By Tsuyoshi Inajima - Dec 5, 2011 11:00 AM GMT+0700
As much as 45,000 liters (11,870 gallons) of highly radioactive water leaked from Japan’s crippled Fukushima nuclear station at the weekend and some may have reached the sea, Tokyo Electric Power Co. (9501) said.
The leakage shows the company known as Tepco is still struggling to control the disaster nine months after an earthquake and tsunami wrecked the plant. The water contained 1.8 millisieverts per hour of gamma radiation and 110 millisieverts of beta radiation, Tepco said in an e-mailed statement yesterday.
“The source of the beta radiation in the water is likely to include strontium 90, which if absorbed in the body through eating tainted seaweed or fish, accumulates in bone and can cause cancer,” said Tetsuo Ito, the head of Kinki University’s Atomic Energy Research Institute.

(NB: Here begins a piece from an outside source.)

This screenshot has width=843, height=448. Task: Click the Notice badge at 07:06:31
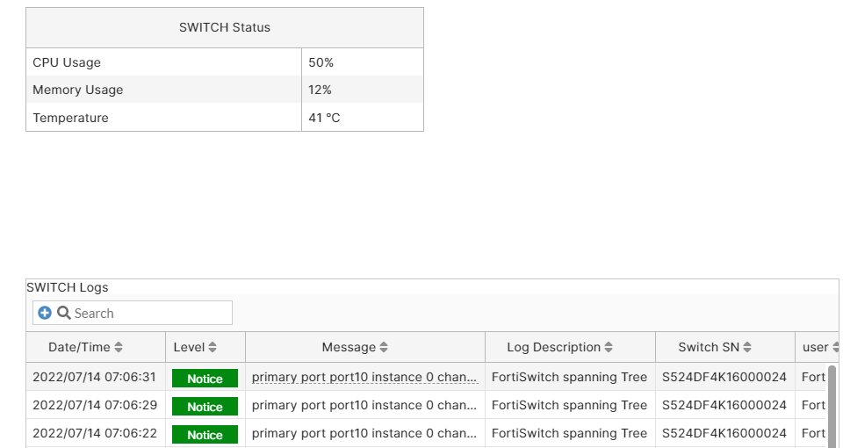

Since the March 11 disaster, the utility has reported several leaks of radiated water into the sea, though its estimates of their size have been disputed. In October, a French nuclear research institute said the Fukushima plant was responsible for the biggest discharge of radioactive material into the ocean in history.
The water leaked from a desalination unit and through a cracked concrete wall into a gutter that drains into the Pacific Ocean, spokeswoman Chie Hosoda said by phone. Radiated water has now been pumped out of the building where it was leaking from.
Environmental Checks
As much as 300 liters leaked through the crack, Junichi Matsumoto, a general manager at the utility, told reporters in Tokyo today. The utility is still checking how much contaminated water has reached the sea and the effects on the environment, Matsumoto said.

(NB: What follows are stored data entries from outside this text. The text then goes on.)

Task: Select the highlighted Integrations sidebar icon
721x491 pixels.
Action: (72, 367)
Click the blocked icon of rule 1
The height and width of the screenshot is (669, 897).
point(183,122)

Tepco said the leaked water contained 16,000 becquerels and 29,000 becquerels per liter of radioactive cesium 134 and 137 respectively. Those levels exceed government safety limits by 267 and 322 times, according to Bloomberg calculations.

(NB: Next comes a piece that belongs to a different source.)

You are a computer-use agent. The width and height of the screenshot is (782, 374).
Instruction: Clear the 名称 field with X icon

The water may have contained one million times as much radioactive strontium as the government limit, the Asahi newspaper reported today. Matsumoto said Tepco may take three weeks to analyze the strontium level in the water.
The study by the French government-funded Institute for Radiological Protection and Nuclear Safety said radioactive cesium that flowed into the sea from the Fukushima Dai-Ichi nuclear plant was 20 times the amount estimated by Tepco.
Prolonged exposure to high levels of radiation can cause leukemia and other forms of cancer, according to the World Nuclear Association.